+++ Recorded data +++

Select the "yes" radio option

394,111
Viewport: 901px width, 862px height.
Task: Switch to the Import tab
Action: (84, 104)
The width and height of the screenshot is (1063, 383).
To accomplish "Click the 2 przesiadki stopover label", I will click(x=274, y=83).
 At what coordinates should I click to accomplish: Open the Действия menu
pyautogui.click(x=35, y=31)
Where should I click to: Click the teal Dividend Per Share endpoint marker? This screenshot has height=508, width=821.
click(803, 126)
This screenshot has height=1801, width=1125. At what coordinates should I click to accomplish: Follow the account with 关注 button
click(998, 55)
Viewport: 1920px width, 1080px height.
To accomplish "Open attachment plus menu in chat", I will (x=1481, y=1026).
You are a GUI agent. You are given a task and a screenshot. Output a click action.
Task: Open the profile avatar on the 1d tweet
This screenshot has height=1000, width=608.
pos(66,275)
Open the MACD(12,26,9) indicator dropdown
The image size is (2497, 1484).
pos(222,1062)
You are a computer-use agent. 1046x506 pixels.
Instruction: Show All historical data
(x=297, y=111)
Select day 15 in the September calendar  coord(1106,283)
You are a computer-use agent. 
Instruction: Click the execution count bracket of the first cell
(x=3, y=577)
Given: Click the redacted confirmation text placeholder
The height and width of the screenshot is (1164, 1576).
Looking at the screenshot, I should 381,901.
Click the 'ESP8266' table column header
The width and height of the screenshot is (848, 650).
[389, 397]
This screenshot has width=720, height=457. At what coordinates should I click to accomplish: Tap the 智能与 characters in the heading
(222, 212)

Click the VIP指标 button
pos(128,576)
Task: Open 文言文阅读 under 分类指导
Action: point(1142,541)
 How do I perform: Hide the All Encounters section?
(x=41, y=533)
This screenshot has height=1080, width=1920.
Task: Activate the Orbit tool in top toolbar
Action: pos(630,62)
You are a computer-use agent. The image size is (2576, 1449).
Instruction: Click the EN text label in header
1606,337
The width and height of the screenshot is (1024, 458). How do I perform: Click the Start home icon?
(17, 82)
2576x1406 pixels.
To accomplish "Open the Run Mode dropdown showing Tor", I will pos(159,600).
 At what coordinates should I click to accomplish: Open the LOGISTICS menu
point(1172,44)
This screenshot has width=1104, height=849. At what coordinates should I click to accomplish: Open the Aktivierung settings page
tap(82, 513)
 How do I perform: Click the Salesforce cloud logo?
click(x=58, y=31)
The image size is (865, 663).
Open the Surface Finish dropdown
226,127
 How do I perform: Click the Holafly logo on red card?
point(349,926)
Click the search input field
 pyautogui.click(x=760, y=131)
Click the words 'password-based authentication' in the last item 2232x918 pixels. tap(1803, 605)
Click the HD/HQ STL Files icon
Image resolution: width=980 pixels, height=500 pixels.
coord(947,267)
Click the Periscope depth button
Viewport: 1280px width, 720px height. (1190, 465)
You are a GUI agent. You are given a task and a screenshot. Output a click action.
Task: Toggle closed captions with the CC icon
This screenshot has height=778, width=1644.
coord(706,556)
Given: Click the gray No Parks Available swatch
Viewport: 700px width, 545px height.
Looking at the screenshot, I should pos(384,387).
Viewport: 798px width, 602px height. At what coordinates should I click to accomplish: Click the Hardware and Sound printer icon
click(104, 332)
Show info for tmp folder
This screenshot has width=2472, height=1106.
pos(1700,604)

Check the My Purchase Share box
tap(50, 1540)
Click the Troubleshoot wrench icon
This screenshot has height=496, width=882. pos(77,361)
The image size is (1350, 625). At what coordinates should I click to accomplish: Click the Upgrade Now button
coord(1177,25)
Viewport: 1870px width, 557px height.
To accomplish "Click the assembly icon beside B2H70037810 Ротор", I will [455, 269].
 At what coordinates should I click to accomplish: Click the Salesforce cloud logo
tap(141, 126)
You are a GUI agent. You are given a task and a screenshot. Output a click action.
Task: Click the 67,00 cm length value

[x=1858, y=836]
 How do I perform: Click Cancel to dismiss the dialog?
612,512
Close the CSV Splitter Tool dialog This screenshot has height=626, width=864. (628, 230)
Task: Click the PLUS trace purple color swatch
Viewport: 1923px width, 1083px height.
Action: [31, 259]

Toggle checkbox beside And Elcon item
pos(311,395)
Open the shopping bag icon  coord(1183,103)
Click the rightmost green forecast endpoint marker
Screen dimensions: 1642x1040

+++

[What you have to do]: Print the entire listing above verbatim, reproducing every line in its original order.

[Solution for this task]:
Select the "yes" radio option

394,111
Viewport: 901px width, 862px height.
Task: Switch to the Import tab
Action: (84, 104)
The width and height of the screenshot is (1063, 383).
To accomplish "Click the 2 przesiadki stopover label", I will click(x=274, y=83).
 At what coordinates should I click to accomplish: Open the Действия menu
pyautogui.click(x=35, y=31)
Where should I click to: Click the teal Dividend Per Share endpoint marker? This screenshot has height=508, width=821.
click(803, 126)
This screenshot has height=1801, width=1125. At what coordinates should I click to accomplish: Follow the account with 关注 button
click(998, 55)
Viewport: 1920px width, 1080px height.
To accomplish "Open attachment plus menu in chat", I will (x=1481, y=1026).
You are a GUI agent. You are given a task and a screenshot. Output a click action.
Task: Open the profile avatar on the 1d tweet
This screenshot has height=1000, width=608.
pos(66,275)
Open the MACD(12,26,9) indicator dropdown
The image size is (2497, 1484).
pos(222,1062)
You are a computer-use agent. 1046x506 pixels.
Instruction: Show All historical data
(x=297, y=111)
Select day 15 in the September calendar  coord(1106,283)
You are a computer-use agent. 
Instruction: Click the execution count bracket of the first cell
(x=3, y=577)
Given: Click the redacted confirmation text placeholder
The height and width of the screenshot is (1164, 1576).
Looking at the screenshot, I should 381,901.
Click the 'ESP8266' table column header
The width and height of the screenshot is (848, 650).
[389, 397]
This screenshot has width=720, height=457. At what coordinates should I click to accomplish: Tap the 智能与 characters in the heading
(222, 212)

Click the VIP指标 button
pos(128,576)
Task: Open 文言文阅读 under 分类指导
Action: point(1142,541)
 How do I perform: Hide the All Encounters section?
(x=41, y=533)
This screenshot has height=1080, width=1920.
Task: Activate the Orbit tool in top toolbar
Action: pos(630,62)
You are a computer-use agent. The image size is (2576, 1449).
Instruction: Click the EN text label in header
1606,337
The width and height of the screenshot is (1024, 458). How do I perform: Click the Start home icon?
(17, 82)
2576x1406 pixels.
To accomplish "Open the Run Mode dropdown showing Tor", I will pos(159,600).
 At what coordinates should I click to accomplish: Open the LOGISTICS menu
point(1172,44)
This screenshot has width=1104, height=849. At what coordinates should I click to accomplish: Open the Aktivierung settings page
tap(82, 513)
 How do I perform: Click the Salesforce cloud logo?
click(x=58, y=31)
The image size is (865, 663).
Open the Surface Finish dropdown
226,127
 How do I perform: Click the Holafly logo on red card?
point(349,926)
Click the search input field
 pyautogui.click(x=760, y=131)
Click the words 'password-based authentication' in the last item 2232x918 pixels. tap(1803, 605)
Click the HD/HQ STL Files icon
Image resolution: width=980 pixels, height=500 pixels.
coord(947,267)
Click the Periscope depth button
Viewport: 1280px width, 720px height. (1190, 465)
You are a GUI agent. You are given a task and a screenshot. Output a click action.
Task: Toggle closed captions with the CC icon
This screenshot has height=778, width=1644.
coord(706,556)
Given: Click the gray No Parks Available swatch
Viewport: 700px width, 545px height.
Looking at the screenshot, I should pos(384,387).
Viewport: 798px width, 602px height. At what coordinates should I click to accomplish: Click the Hardware and Sound printer icon
click(104, 332)
Show info for tmp folder
This screenshot has width=2472, height=1106.
pos(1700,604)

Check the My Purchase Share box
tap(50, 1540)
Click the Troubleshoot wrench icon
This screenshot has height=496, width=882. pos(77,361)
The image size is (1350, 625). At what coordinates should I click to accomplish: Click the Upgrade Now button
coord(1177,25)
Viewport: 1870px width, 557px height.
To accomplish "Click the assembly icon beside B2H70037810 Ротор", I will [455, 269].
 At what coordinates should I click to accomplish: Click the Salesforce cloud logo
tap(141, 126)
You are a GUI agent. You are given a task and a screenshot. Output a click action.
Task: Click the 67,00 cm length value

[x=1858, y=836]
 How do I perform: Click Cancel to dismiss the dialog?
612,512
Close the CSV Splitter Tool dialog This screenshot has height=626, width=864. (628, 230)
Task: Click the PLUS trace purple color swatch
Viewport: 1923px width, 1083px height.
Action: [31, 259]

Toggle checkbox beside And Elcon item
pos(311,395)
Open the shopping bag icon  coord(1183,103)
Click the rightmost green forecast endpoint marker
Screen dimensions: 1642x1040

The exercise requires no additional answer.